The monkeypox response reminds us yet again about the need for critical public health infrastructure investments across the country. Every person in America should be served by a public health infrastructure supported at the federal, state, and local levels. For decades, we have not, as a country, invested in this public health infrastructure, and that makes us vulnerable to current and future public health threats. We saw that with COVID, and indeed there was a lot of funding poured out for COVID, but now it’s not as easy to translate that into the monkeypox response. As a country, we need investment in foundational public health capabilities, including communication, community partnership development, data gathering, and preparedness capabilities.

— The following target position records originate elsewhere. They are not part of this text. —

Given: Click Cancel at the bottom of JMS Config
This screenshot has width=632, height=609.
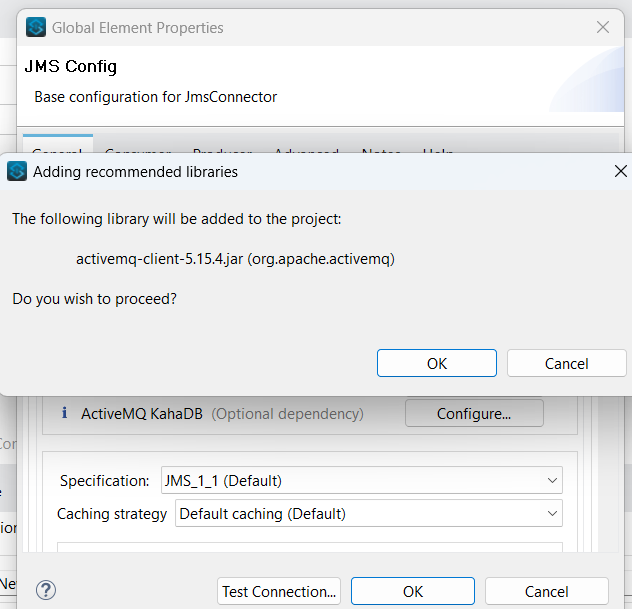Looking at the screenshot, I should tap(546, 591).
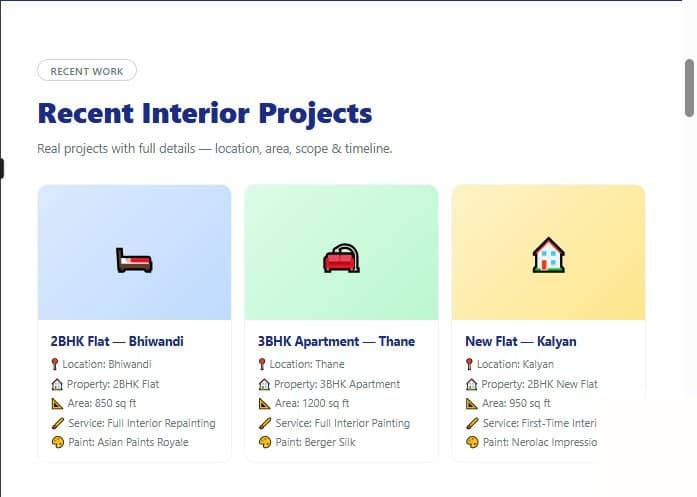This screenshot has width=697, height=497.
Task: Open the New Flat — Kalyan title
Action: [x=521, y=341]
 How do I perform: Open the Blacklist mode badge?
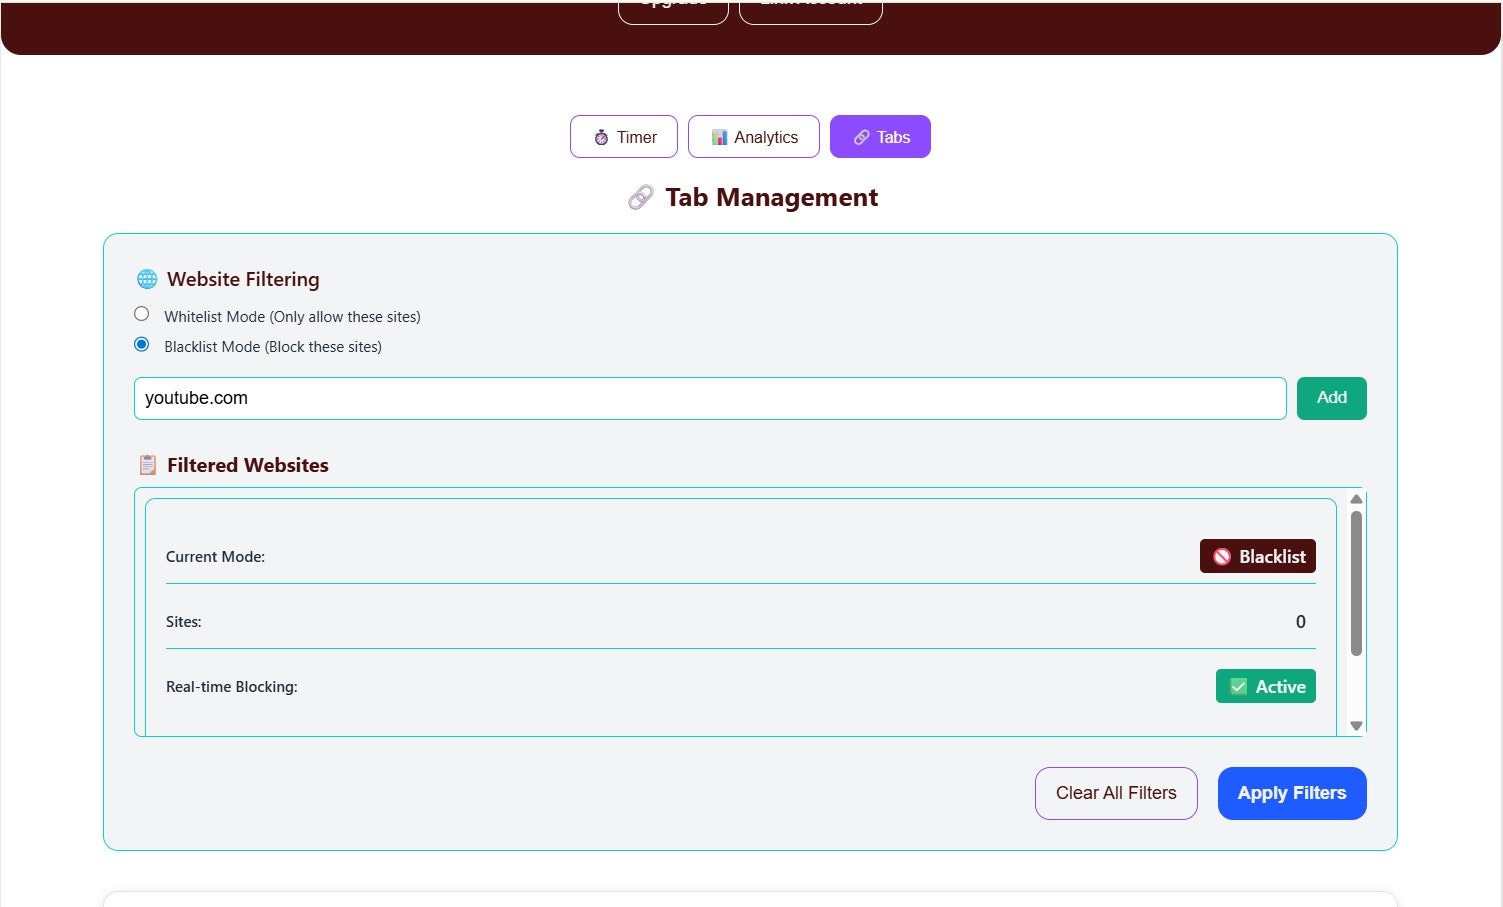(x=1258, y=556)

I hope this is another opportunity to remind our national policymakers of the importance of having a public health infrastructure across the country and investing, particularly, in the workforce. Across the country, over 40,000 jobs were lost in public health in the past decade.
It has been a challenging few years, and as we go into this response, much of what came up during COVID is coming back. Taking time to appreciate our gains, the resiliency of our workforce, and ensuring we care for each other is essential. We’ve tried to ensure that folks get time off, that no one “worries alone,” and we keep a long-term perspective in managing the response. You can only take care of others if you take care of yourself too.
I thank all the other folks across the country who are in the same boat, working as hard as we are. I’ve never been prouder of our public health community.